Jackman and friends kicked off the official marketing campaign for the third Wolverine spin-off movie a couple of weeks ago with the unveiling of a title, a poster, and a look at the second page of the screenplay. The big shocker isn’t that the script promises an old-school R-rated action movie where fights hurt and people die (that arguably describes the PG-13 The Wolverine pretty well). The shocker was that the “Old Man Wolverine” story would be titled Logan. No X-Men: Logan. No Wolverine: Logan. Just the guy’s first name.

This slow bleed of material included a photo of a severed arm, a picture implying that this “Old Man Logan” story would be relatively free of mutants, and a “Stars without makeup!” photo of Patrick Stewart as Professor Xavier (along with a few others that I’m sure I missed). The overriding theme was basically “this isn’t a typical X-Men movie.”

Now that’s partially because these Wolverine movies are somewhat their own thing. It is worth noting how this trilogy of sorts (give or take how Days of Future Past screwed up the timeline) has moved farther away from its explicit X-Men roots as it went on. And the idea of making a full-blown western adventure that just happens to star Wolverine is as good an idea as any, something that goes into the whole “differentiate by genre” thing that the comic book superhero sub-genre needs to do to survive. At this odd juncture, the stand-alone/spin-off movies in the so-called X-Men universe are arguably healthier than the team films.

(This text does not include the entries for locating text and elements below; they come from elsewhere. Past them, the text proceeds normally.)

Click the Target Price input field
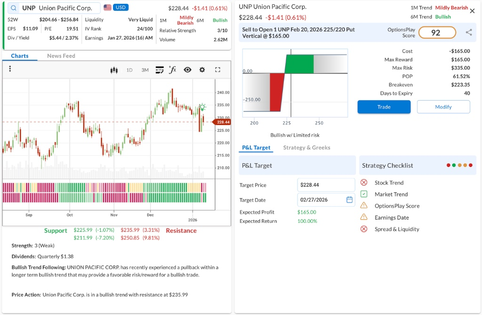This screenshot has height=315, width=482. click(326, 185)
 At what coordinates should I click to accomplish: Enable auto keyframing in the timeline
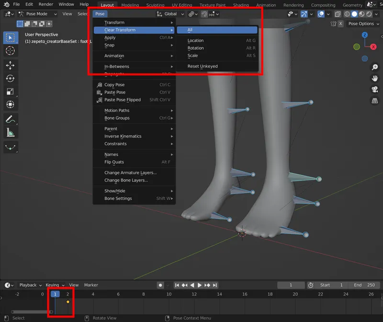coord(160,285)
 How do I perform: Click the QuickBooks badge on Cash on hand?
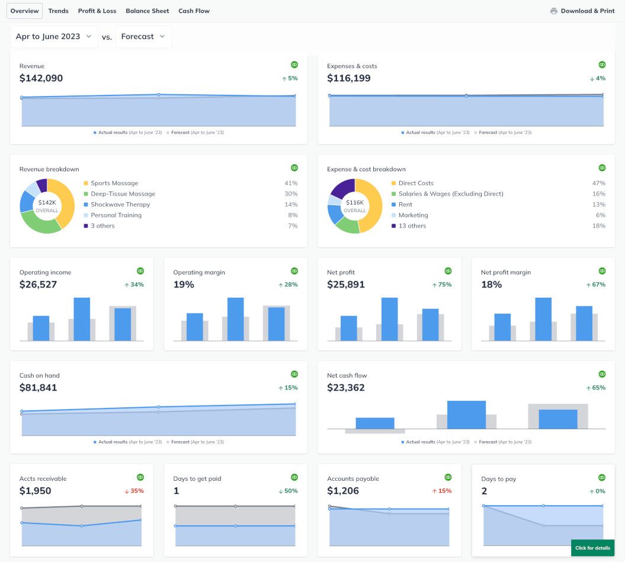294,374
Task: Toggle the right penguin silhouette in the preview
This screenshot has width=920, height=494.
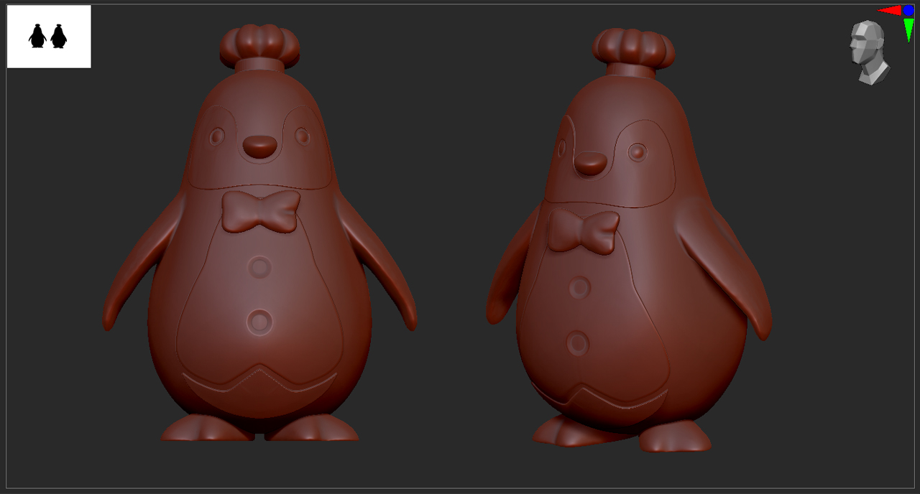Action: coord(58,36)
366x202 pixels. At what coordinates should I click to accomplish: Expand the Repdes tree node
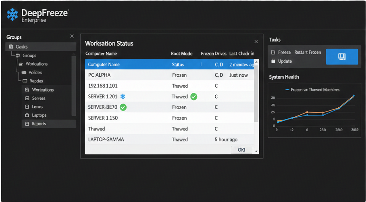point(24,81)
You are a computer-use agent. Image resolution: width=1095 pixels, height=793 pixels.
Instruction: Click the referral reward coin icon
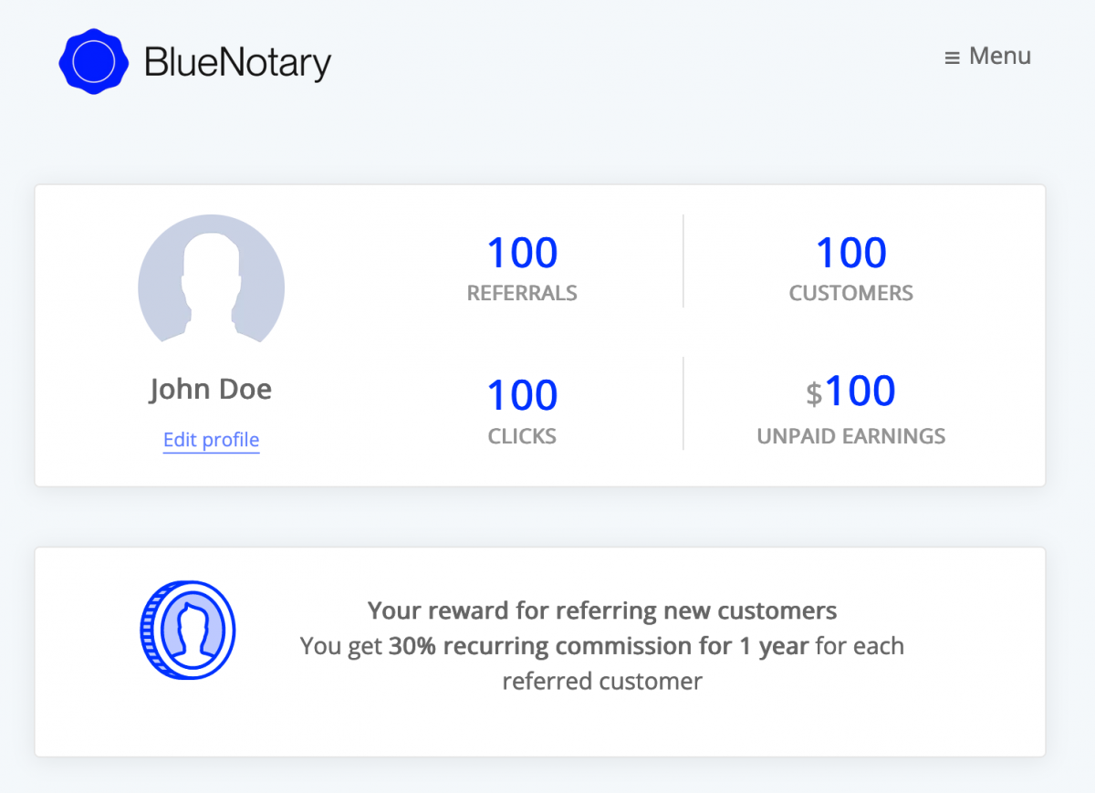(187, 630)
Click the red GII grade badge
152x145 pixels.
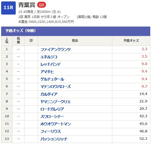42,5
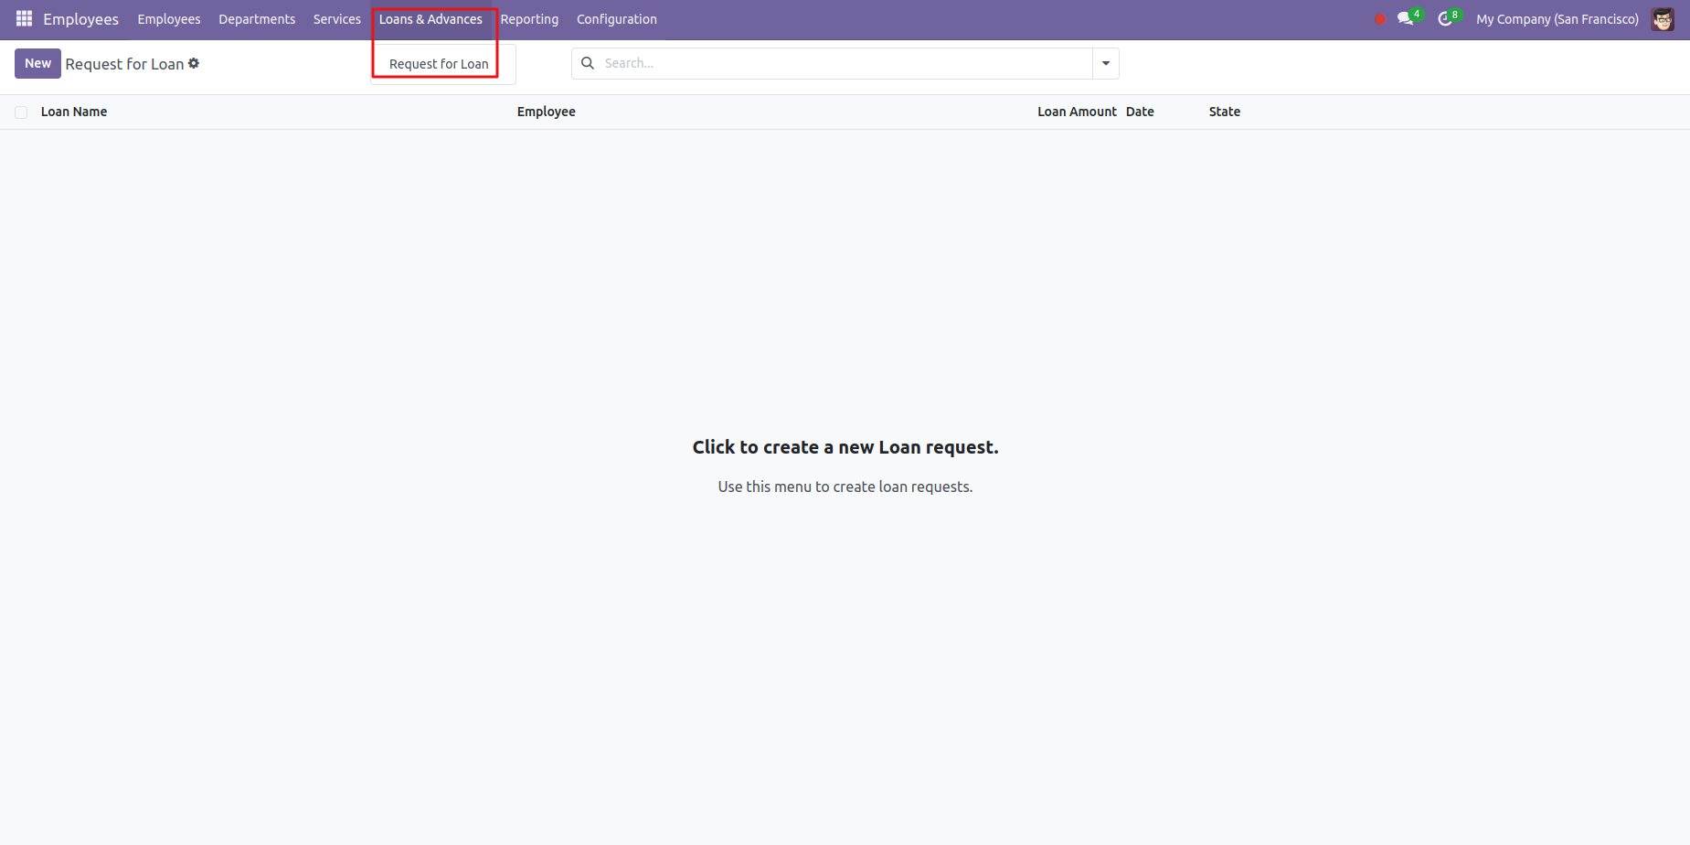The width and height of the screenshot is (1690, 845).
Task: Open the apps grid home menu
Action: click(24, 19)
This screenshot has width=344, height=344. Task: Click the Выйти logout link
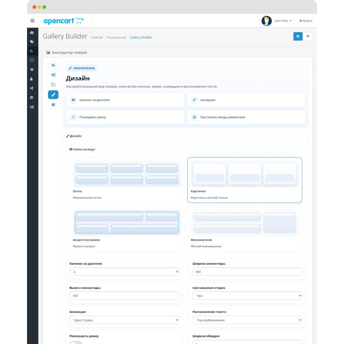pyautogui.click(x=306, y=21)

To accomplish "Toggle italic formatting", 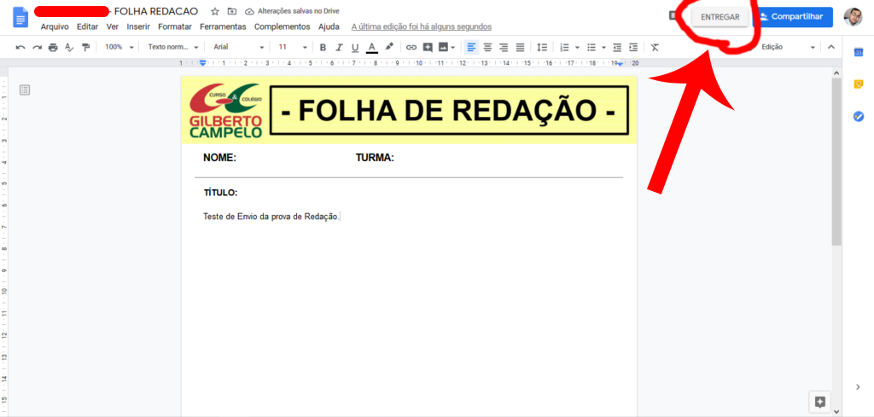I will click(x=339, y=47).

X-Men Origins: Wolverine was a Wolverine adventure, basically a big-budget 1990′s Cannon action throwback, that also introduced what could have been a whole new class of X-Men in the aftermath of The Last Stand. By the end of the movie, you had Deadpool, Silverfox, Gambit, the Blob, and a still-alive Sabertooth for future use.



Had the film been better received (a $373 million worldwide gross on a $150m budget notwithstanding), we may well have seen a new X-Men movie that somehow involved these folks. But that didn’t happen, and we got the prequel/reboot that was Matthew Vaughn and Jane Goldman’s X-Men: First Class (the best X-Men movie of the bunch but one of the lower grossing with just $353m on a $160m budget).